The creation of an information-centric data hub, based on a single data-point model and a centralized collection of data from multiple sources, is a key step toward achieving effective and efficient data governance. In addition to storage, a data hub adds other value to the data, such as validation and security. It also provides a single point of truth to store validated data by finance at a granular level to service operations outside of the finance department.

This blog post will focus on the rationale behind a data hub approach for analytical information and what changes need to occur in order to make data governance a reality for your finance organization.

Why Do You Need an Information Centric Data Hub?

Most of us find ourselves swimming in data – and the pool keeps getting bigger by the month. Whereas finance once strictly focused on financial data, the growing demand for analytics, strategic insights, integrated reporting, and integrated financial planning has most finance organizations wrangling with operational data from a range of source systems. And in taking on greater strategic responsibility, finance is becoming the de facto custodian of all important company metrics, not just financial data.

Finance’s traditional data management practices just don’t cut it when it comes to harnessing the three Vs of big data – volume, velocity, and variety. The imperative for modern CFO’s is to manage data in such a way that it is consistent, reliable, timely, and accessible whenever needed – no matter its source.

With a centralized data hub, finance can create common data definitions and establish rules for data extraction, validation, and transformation. Additionally, data is kept current with scheduled imports from all important source systems, so planning and analytics work is always based on the most current information. Through managed permissions, operational leaders also have access to this centralized source of data for their own planning and budgeting work and have the responsibility to keep this up-to-date themselves, while finance facilitates this process in its role as a business partner.

Drawbacks of the Current, Common Approach to Data

The diagram below depicts how most finance organizations currently manage data. You see that in order to support the entire planning and control cycle, multiple applications with their own data storage (and often definitions) are used in the various sub-steps of the cycle.


The drawbacks of this approach are many.

Because data is siloed, there is no way to guarantee data consistency between applications.

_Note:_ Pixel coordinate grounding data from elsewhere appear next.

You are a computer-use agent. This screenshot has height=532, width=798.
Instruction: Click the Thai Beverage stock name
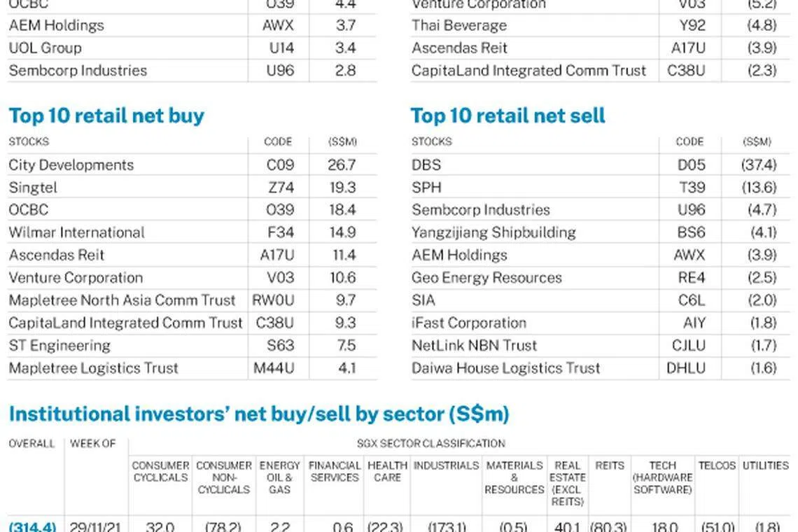point(459,25)
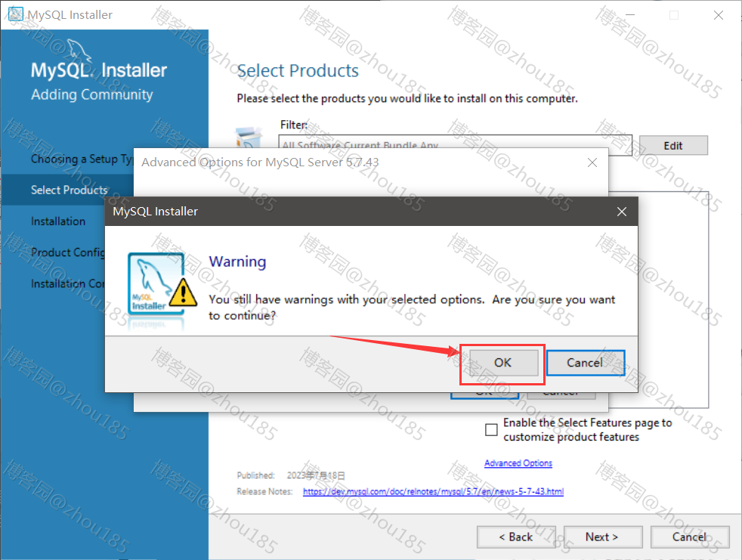Screen dimensions: 742x560
Task: Close the main MySQL Installer window
Action: click(x=719, y=15)
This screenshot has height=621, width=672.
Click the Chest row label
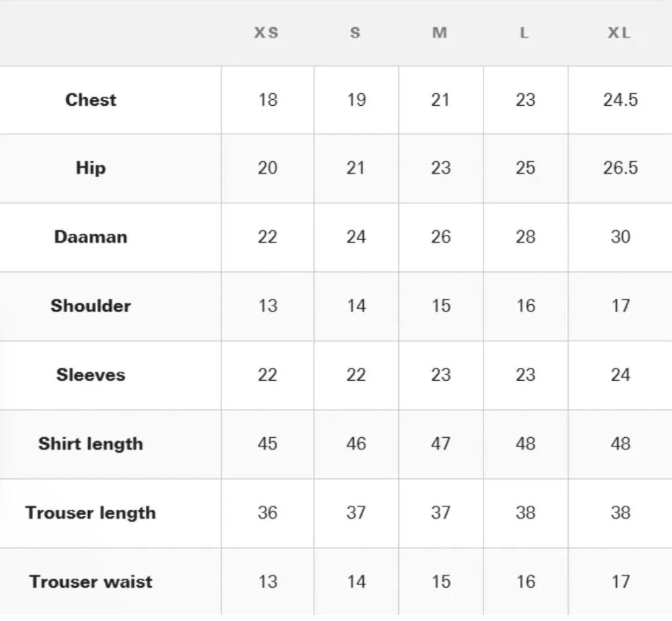[91, 100]
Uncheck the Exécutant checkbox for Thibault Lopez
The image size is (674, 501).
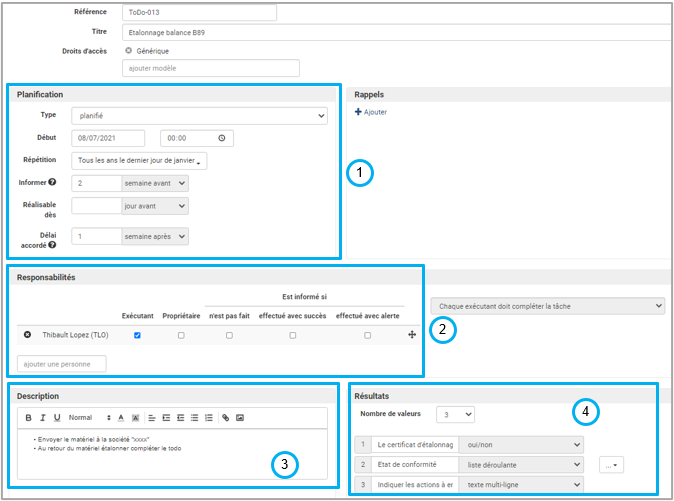pyautogui.click(x=137, y=335)
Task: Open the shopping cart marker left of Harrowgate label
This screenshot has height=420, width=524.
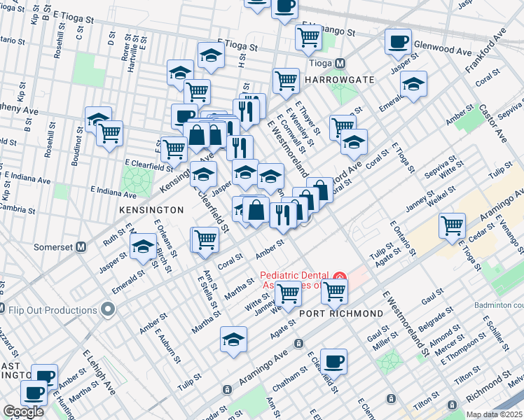Action: (286, 81)
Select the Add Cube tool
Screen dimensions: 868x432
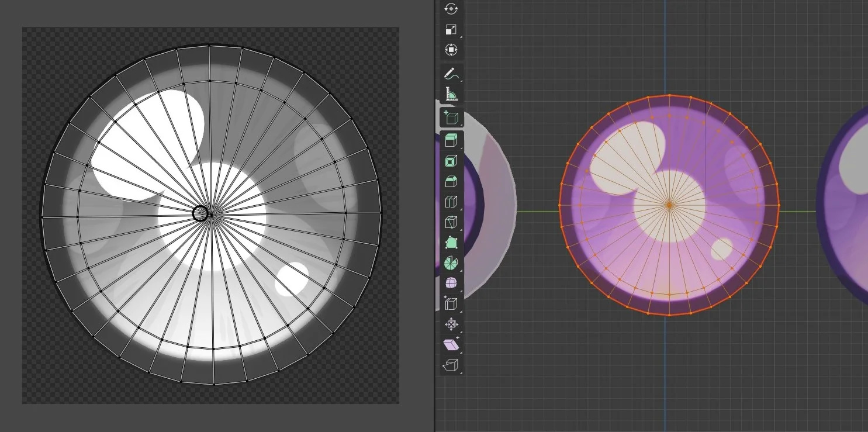pos(450,116)
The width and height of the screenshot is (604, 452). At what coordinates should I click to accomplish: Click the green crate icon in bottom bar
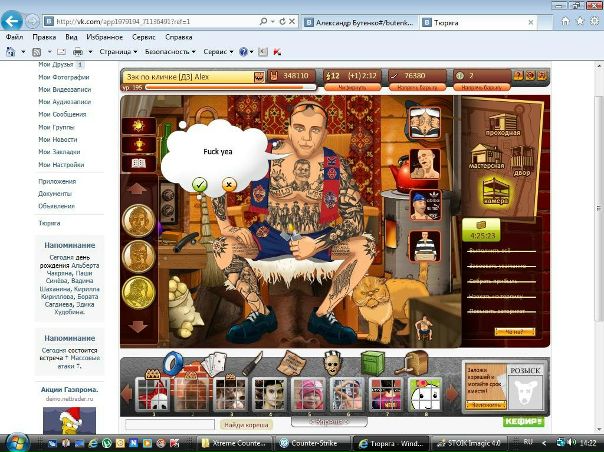373,362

Nor can data be automatically reused. Tracking data sources, auditing changes, and managing progress across the cycle are all impossible. And, when data is entered into any of these applications via spreadsheets, the risk of manual errors and version issues is introduced.

Why a Data Hub Is Key for Modern Finance?

With a data hub, data is captured only once to be used for the various sub-steps in the planning and control cycle and for the different reporting and analysis needs of various stakeholders. As an example, you can think of FTE-data, which is needed by most departments for budgeting and reporting purposes and for social responsibility reporting. If the data is captured and validated only once, then no further reconciliation and checking is needed.

For this data-driven approach, a data hub is used to store all data for the office of finance. Sub-sets of this data are then used in the various applications which are interconnected. For example, corporate tax reporting is based on the commercial balance sheet from the consolidation and reporting app. In this way, even calculated or derived data is completely traceable and auditable. This data hub concept is explained in the image below.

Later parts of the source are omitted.